> **Data extract**
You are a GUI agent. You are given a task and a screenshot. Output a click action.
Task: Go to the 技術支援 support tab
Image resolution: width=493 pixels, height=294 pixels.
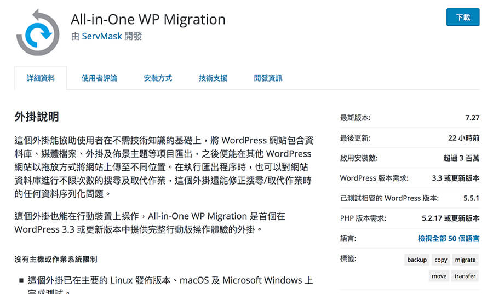[x=213, y=78]
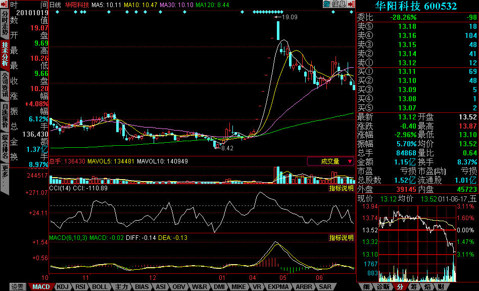Open the 成交量 volume dropdown

click(x=330, y=161)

> **Task description**
In your copy, include no pictures, but reproduce all records exactly.

> **Exercise result**
You are a GUI agent. You are given a task and a screenshot. Output a click action.
Task: Go to the 技術支援 support tab
Image resolution: width=493 pixels, height=294 pixels.
[x=213, y=78]
Open the 成交量 volume dropdown

click(x=330, y=161)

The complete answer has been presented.